### DOCUMENT SEGMENT

=-=-=-=-=

Two persons in a kayak paddling out in a bay with mountains in the far distance

NPS Photo/A. Jones

The shoreline along west Cook Inlet within Lake Clark National Park and Preserve has supported a network of communities for at least 3500 years and continues today. By conducting research, archeological evidence lends understanding to past traditions and its legacy.
3 baidarkas, or kayaks, on the water, with its occupants waving at the camera.
Alutiiq people in baidarkas at Iliamna Bay, circa 1910. Alutiiq people from Kodiak and Dena’ina people used to pack their skin boats from Cook Inlet over the Iliamna Portage into the Bristol Bay watershed. Perhaps coming to trade at AC Point or the head of Iliamna.

John Thwaites, mail clerk on the S.S. Dora/The Anchorage Museum of History and Art; B82-52-225.

The Land Shapes The Tools

The Dena’ina are Athabaskan-speaking native people who live in Southcentral Alaska. They are deeply connected to the region, and according to oral traditions and archeological evidence began occupying the Cook Inlet area a thousand or more years ago. As inland groups transitioned to coastal areas, they began to incorporate maritime practices into their traditional terrestrial and riverine lifestyle. This reshaped their hunting and fishing strategies and techniques. Several technologies developed by the Alutiiq, such as the kayak, umiak (open boat made of hide stretched over a wooden frame), and harpoon, found their way into Dena’ina culture. Spearing platforms, or spearing trees, placed on tidal flats, began to appear in their subsistence strategy, which aided in beluga whale hunting. The technique was likely derived from their use of game platforms along rivers placed to assist in bear hunting.

=-=-=-=-=

### DATA SECTION
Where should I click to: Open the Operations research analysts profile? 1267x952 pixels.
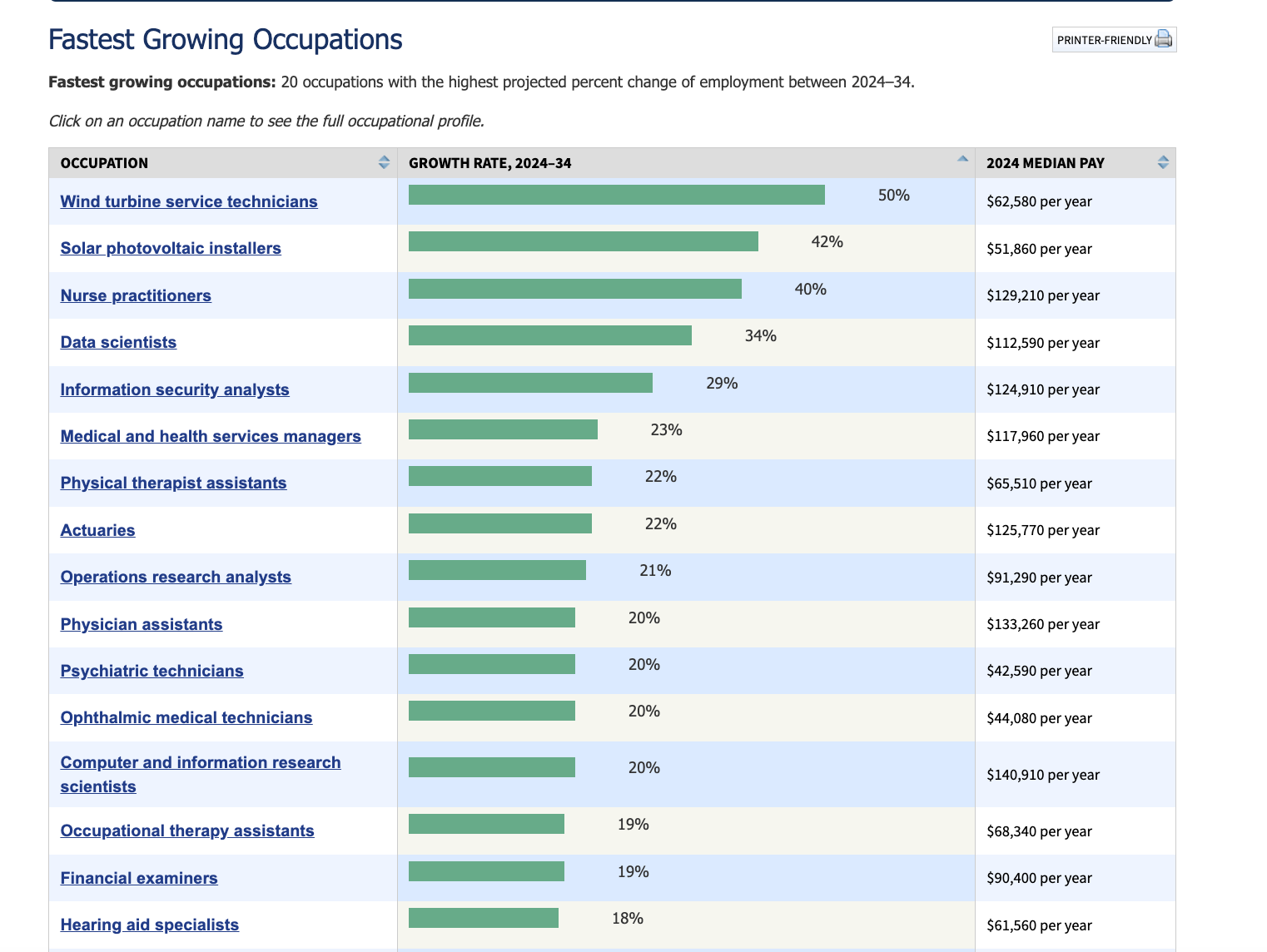(176, 577)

=-=-=-=-=

### EXERCISE REQUIREMENTS
[A] Write out part of the Cook Inlet text word for word. Begin at the words "The shoreline along" and stop after "head of Iliamna.".
[B] In the Cook Inlet text, what animal did spearing platforms on the tidal flats help the Dena’ina hunt?
[C] Carry on writing the Cook Inlet text from the point where it stops.

### RESULTS
[A]
The shoreline along west Cook Inlet within Lake Clark National Park and Preserve has supported a network of communities for at least 3500 years and continues today. By conducting research, archeological evidence lends understanding to past traditions and its legacy.
3 baidarkas, or kayaks, on the water, with its occupants waving at the camera.
Alutiiq people in baidarkas at Iliamna Bay, circa 1910. Alutiiq people from Kodiak and Dena’ina people used to pack their skin boats from Cook Inlet over the Iliamna Portage into the Bristol Bay watershed. Perhaps coming to trade at AC Point or the head of Iliamna.

[B] Beluga whales.

[C]
Three people setting up a square survey plot and surrounded by forest.
Excavation in process.

NPS Photo

Arctic Small Tool Tradition

A brief occupation appeared along the coast between 1800-1600 BC. Archeological materials supporting this occupation include stone tools, hearths with burned debris and sediment, fire-cracked stones, and fish bone remains. A small bifacially flaked point from the site morphologically resembles endpoints from the Arctic Small Tool tradition. The tradition is known for using small projectile points, and likely moved southward from Bering Strait to the Alaska Peninsula. It is still unclear how the Arctic Small Tool tradition came to Cook Inlet, but a plausible theory suggests movement up from the Alaska Peninsula or Bristol Bay. With active volcanoes, such as Redoubt, in the vicinity as well as the presence of tephra deposits at the site, the influence of volcanism on communities cannot be ruled out for the end of the occupation.

A Conceptualized Landscape

Subsistence practices throughout the region took on a variety of forms that have shifted and changed over time in the course of various traditions and occupations. Despite changes in the environment and human patterns, the use of marine resources has remained a common factor. Fish, sea mammals, waterfowl, and shellfish are all invaluable resources that supply coastal communities with everyday needs.
Archeological, linguistic, and ethnographic research speaks to a notable cultural history along the park’s coast. Though little is known, what we do know lies along a timeline intermittently highlighted by what was left behind. Thinking of the nature of the cultural landscape in its place and time can bring to life an area defined by memory and identity. It begins to shape and stabilize what we know about an ever-shifting physical and cultural world.
Close up on a pair of hands holding a tool and digging in the ground.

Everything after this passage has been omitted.